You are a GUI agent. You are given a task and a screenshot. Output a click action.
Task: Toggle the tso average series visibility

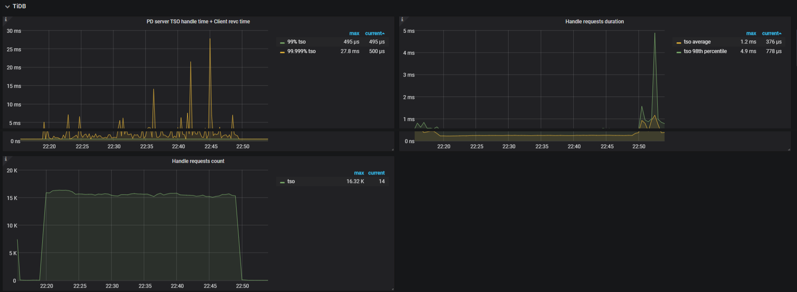(697, 42)
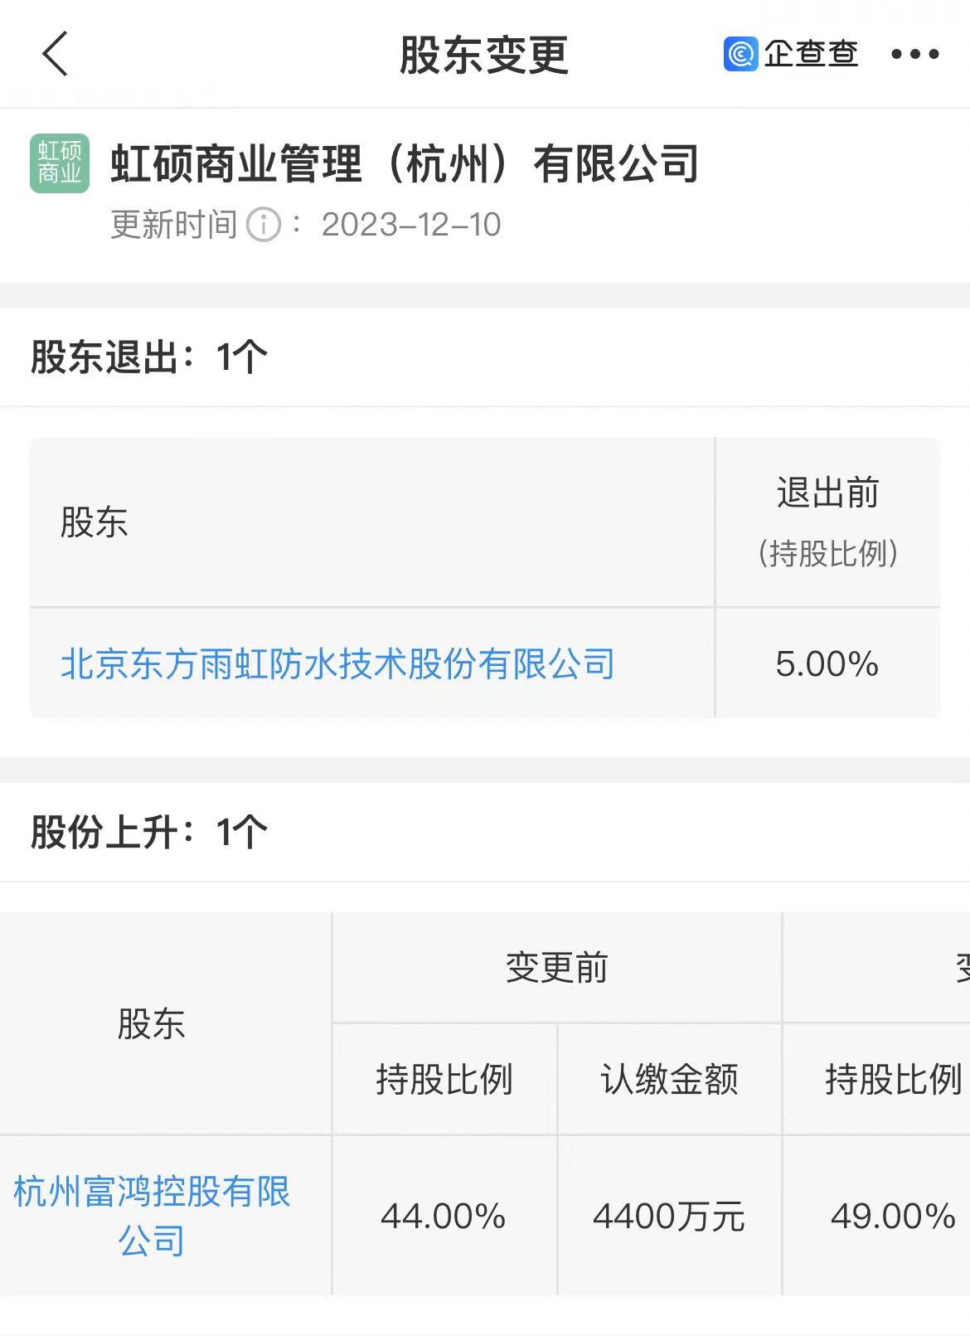Tap the 变更前 column group header

[x=556, y=968]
---
WORK TASK
Would you please transcribe the listing in full, exactly, while omitting the images?

REPLY
You are a GUI agent. You are given a task and a screenshot. Output a click action.
Task: Toggle the tso average series visibility

(697, 42)
Tap the 变更前 column group header

[x=556, y=968]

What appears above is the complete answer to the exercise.